As part of our testimony before the National Energy Board hearings on various bitumen export pipelines, we have contracted with economists to do the kind of calculations that we've heard from the Conference Board about induced job creation and multiplier effects.
Our analysis has suggested that if the same volume of bitumen that is planned to go down the Keystone XL pipeline, or the Northern Gateway pipeline, for example, was instead to be upgraded in Alberta or other parts of Canada, it would create literally tens of thousands of jobs. In the case of Keystone XL, it would create about 41,000 jobs, and in the case of the Northern Gateway pipeline, 28,000 jobs.
These are jobs that we're essentially just flushing down the pipeline because we're allowing other nations to add value and create those high-value jobs.
On the subject of value added, we've heard from a lot of people in the industry that the economics don't add up. I think one word we have to keep coming back to in this discussion about value adding is “pace”. Right now it's the Wild West in the oil sands. Basically every project that comes across the provincial government's desk is approved. The result is that it drives up cost. We have so many projects chasing a scarce number of resources that it actually drives up the cost, drives down productivity, and makes the more desirable value-added projects less economic. By not setting a reasonable pace, we're actually pricing ourselves out of reach for the kind of development that would actually be in the longer-term best interest of Canadians. That pace also is what's driving the call for an increased number of temporary foreign workers.

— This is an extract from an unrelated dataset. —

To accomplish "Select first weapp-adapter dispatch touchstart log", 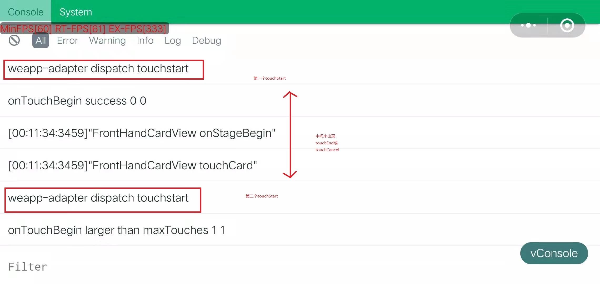I will (98, 69).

Basically we're creating a situation in which some employers.... I won't mince words here; some of the bottom-feeders can't attract high-quality staff people, so they use the temporary foreign worker program. That's what we see over and over again. These employers use the program not as a last resort but as a first choice, and in the process they displace Canadians.
These are not just isolated cases. We're talking about case after case, and it will just get worse as work in the oil sands heats up.